▶ **INSTRUCTION**:
Pick out each line of the items below that contains the word "what" and copy it.
---------- DATA SECTION ----------
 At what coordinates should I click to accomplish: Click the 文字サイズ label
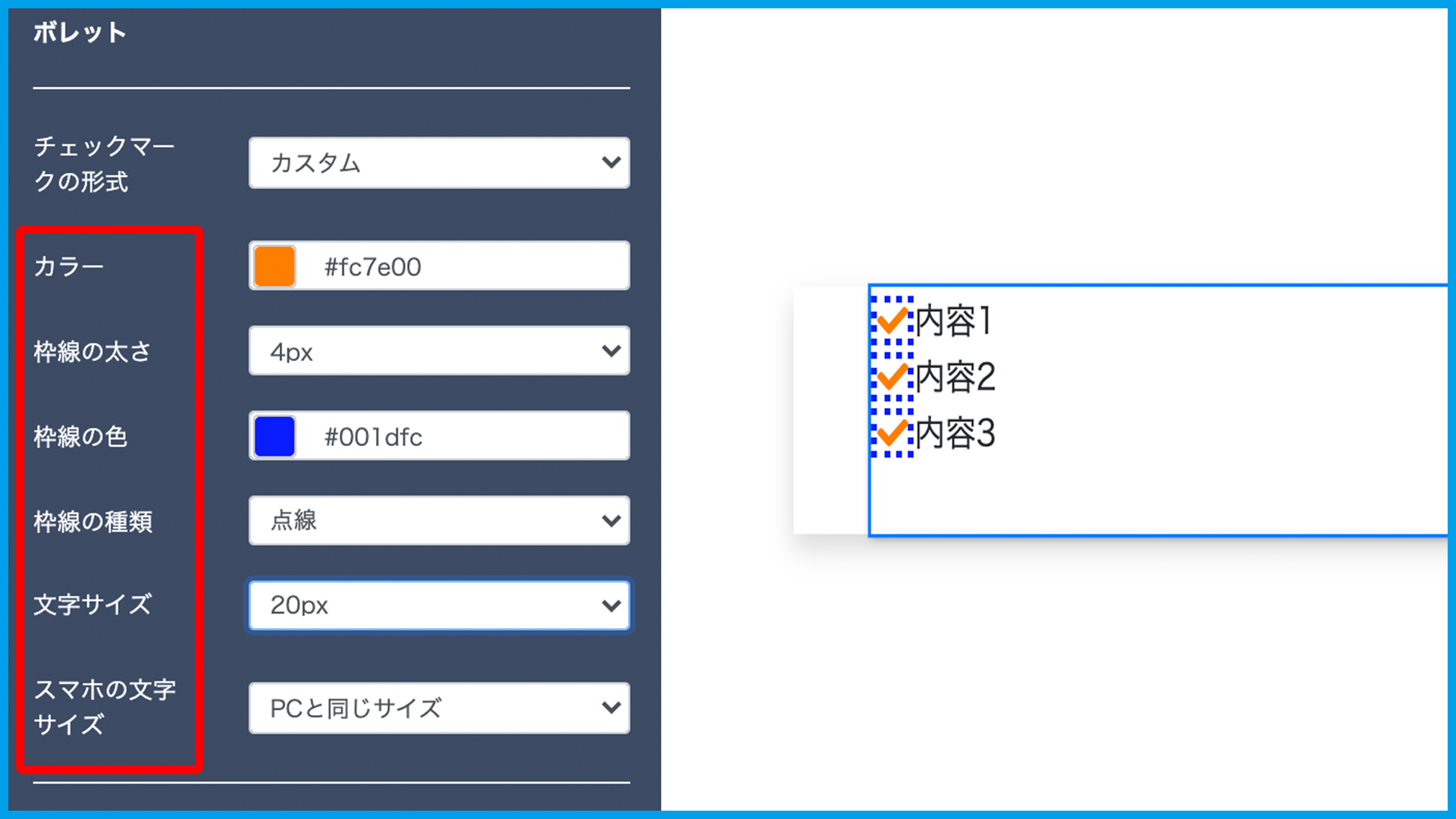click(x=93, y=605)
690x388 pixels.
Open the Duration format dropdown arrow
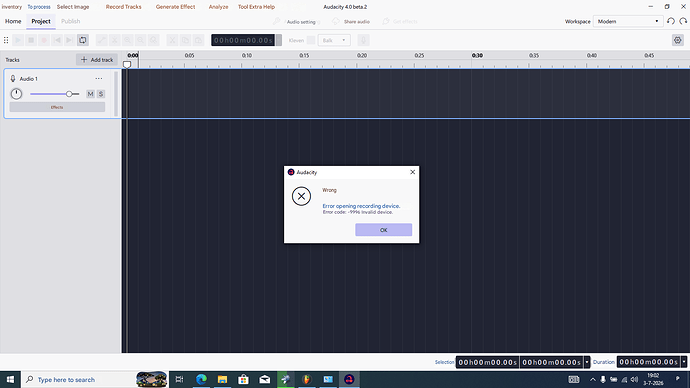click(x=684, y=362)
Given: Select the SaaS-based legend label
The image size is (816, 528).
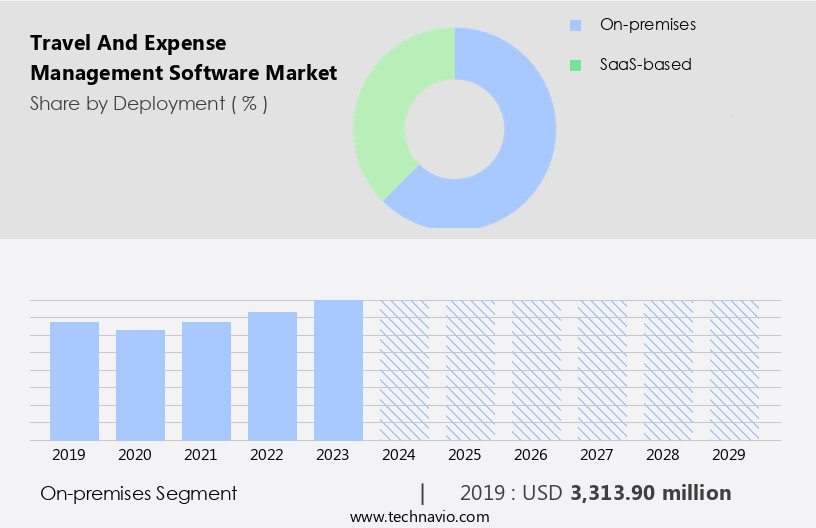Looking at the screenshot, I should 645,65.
----------
---------- DATA SECTION ----------
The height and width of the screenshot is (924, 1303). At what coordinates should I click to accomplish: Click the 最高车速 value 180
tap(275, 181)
----------
▶ **TASK RESPONSE**:
 At what coordinates should I click to accomplish: Click the 文字サイズ label
The height and width of the screenshot is (924, 1303). At what coordinates should I click to accomplish: Click the 最高车速 value 180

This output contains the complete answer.